» **DOCUMENT EXCERPT**
=-=-=
Matt Corddry, Facebook’s director of hardware engineering, should be grateful to Tesla. Not because he drives one (he doesn’t), but because the popularity of its electric cars could help Facebook take a little more cost out of running its data centers.
Corddry runs Facebook’s hardware engineering lab, which designs the cutting-edge servers, storage gear and other equipment that power its services. It shares those designs with the outside world through the Facebook-led Open Compute Project, and one of the technologies on his mind these days is lithium-ion batteries.
Facebook has just started testing lithium-ion batteries as the backup power source for its server racks and plans to roll them out widely next year. Lithium-ion has been too expensive until now, Corddry says, but its use in electric cars has changed the economics. It’s now more cost effective than the bulky, lead-acid batteries widely used in data centers today.
“The crossover moment for us was really electric cars, especially when Tesla and the [Nissan] Leaf and those guys took off,” Corddry said this week, as he showed a reporter around the hardware lab at Facebook’s Menlo Park, California, headquarters.
=-=-=
» **Collected data**
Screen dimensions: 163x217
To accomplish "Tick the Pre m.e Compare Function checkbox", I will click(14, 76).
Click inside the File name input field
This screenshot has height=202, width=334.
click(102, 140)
=-=-=
» **REQUIREMENT 1**
In the article on Facebook's battery testing, when does Facebook plan to deploy lithium-ion batteries widely?
» **REQUIREMENT 2**
Extend the article on Facebook's lithium-ion battery testing, picking up after its final sentence.
The collected data above was drawn from a different source than the article.

» **TASK RESULT 1**
Next year.

» **TASK RESULT 2**
“The inflection point has just happened in the industry where lithium-ion is cheaper to deploy than lead-acid for a data center UPS.”
The UPS, or uninterruptible power supply, is a critical piece of equipment in data centers. If there’s a power failure from the grid, the UPS kicks in immediately to keep the IT equipment running during the minutes it takes for a diesel generator to fire up and take over.
Lead-acid batteries—the type that start your car in the morning (assuming you don’t drive a Tesla, either)—are still cheaper per unit of energy than lithium-ion, but the recharging equipment and regular maintenance they require make them more costly overall, Corddry said.
They also take up a lot of space. Facebook designed its own lead-acid backup system, yet it still occupies a hulking cabinet 7 feet tall to provide backup power for just six racks of servers. Facebook uses thousands of those cabinets to run its services worldwide.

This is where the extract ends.